Hence, in traditional African society, the sense of community formed a strong foundation for the idea and practice of communion, unity, sharing, and collective participation in community life. African peoples trusted and believed (the principle Faith) in their way of life and in the life-enhancing values of the values embodied in the 7 Principles of Kwanzaa.

Historical and Social Foundation of the 7 Principles

The traditional African world view promoted the idea that being inscribed in a social space required of everyone that they could not live in society and be indifferent. Their moral and social values required of everyone a responsibility toward those with whom they shared social space. Everyone was called upon to make a contribution by continuously creating the best human conditions for family, community, and individual flourishing the principle Creativity). Their world view gave them an enlarged sense and appreciation of the sociality of human existence, underscoring that persons depend on others (parents, kin, neighbors, ancestors) for their human existence.

Owing to the above, traditional African societies believed that humans were not born on their own, nor could they exist or flourish on their own. The Akan proverb (Onipa hia moa), A human being needs help, reinforces this philosophical view. Kwasi Wiredu, Akan philosopher, contends that the intent of this proverb was “not to just observe a fact, but also to prescribe a line of conduct. The imperative “carried by the word ‘hia’, which in this context also has a connotation entitlement: a human being deserves, ought to be helped.”

Further, Wiredu observes that traditional Africans were born into a social context in which the person was not strongly individuated, and in which he/she a strong sense of duty and obligation ( the principle Purpose) to build, promote, enhance and protect the community and by extension society as a whole. Thus, traditional Africans societies evolved value systems (the principle Self-determination) which placed a priority on the welfare, worth, and dignity of human beings, not things. The welfare of the individual extended to the economic domain as well as everyday family and community life.

The practice of mutual aid (the principles Collective Work and Responsibility and Cooperative Economics) by traditional Africans gave recognition and worth to their fellow human beings, and grew out of their shared understanding and philosophical insight of the essential dependency of the human condition as exemplified in their cooperative mode of agricultural production.

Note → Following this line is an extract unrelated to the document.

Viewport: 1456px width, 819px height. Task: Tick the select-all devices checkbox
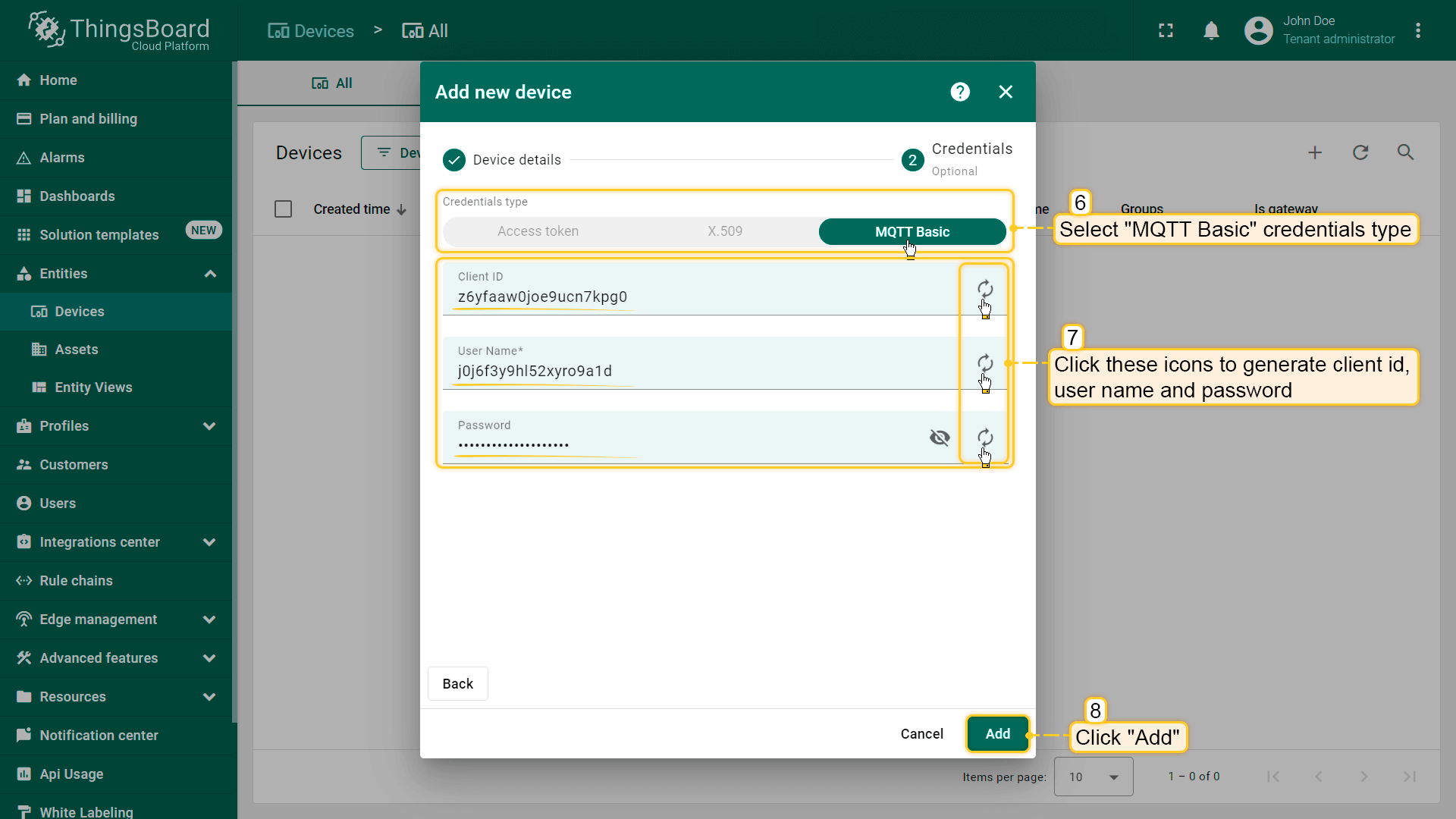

In traditional African societies, for example, the mode of agriculture production was based on smallholdings worked by individual farmers and their households. In such a mode of production, Kwasi Wiredu, Akan philosopher, states, “recurrent stages were easily foreseeable at which the resources of any one farmer would be insufficient to accomplish with the required dispatch a necessary task. In such moments, all that was necessary was for the household in the community to send word to the neighbors and the people would assembly with their own implements of work and together (the principle Collective Work and Responsibility and Cooperative Economics) help get the job done, “in full and warranted conviction that when their turn came the same gesture would be returned in exactly the same spirit.”kw

In summary, the 7 Principles of Kwanzaa emerged out of the context of traditional African societies. These 7 life-enhancing values were the underpinning of the humanistic orientation of these societies, with the centrality of family and community well-being as the priority and focus of social life. To stress again, in traditional African societies, the greatest value was attached to communal belonging. And, the way in which a sense of communal belonging was fostered in the individual was through the practice and reinforcement of values and practice representative of the 7 Principles of Kwanzaa. In brief, the 7 Principles were the values that provided the best human conditions for family development and human flourishing.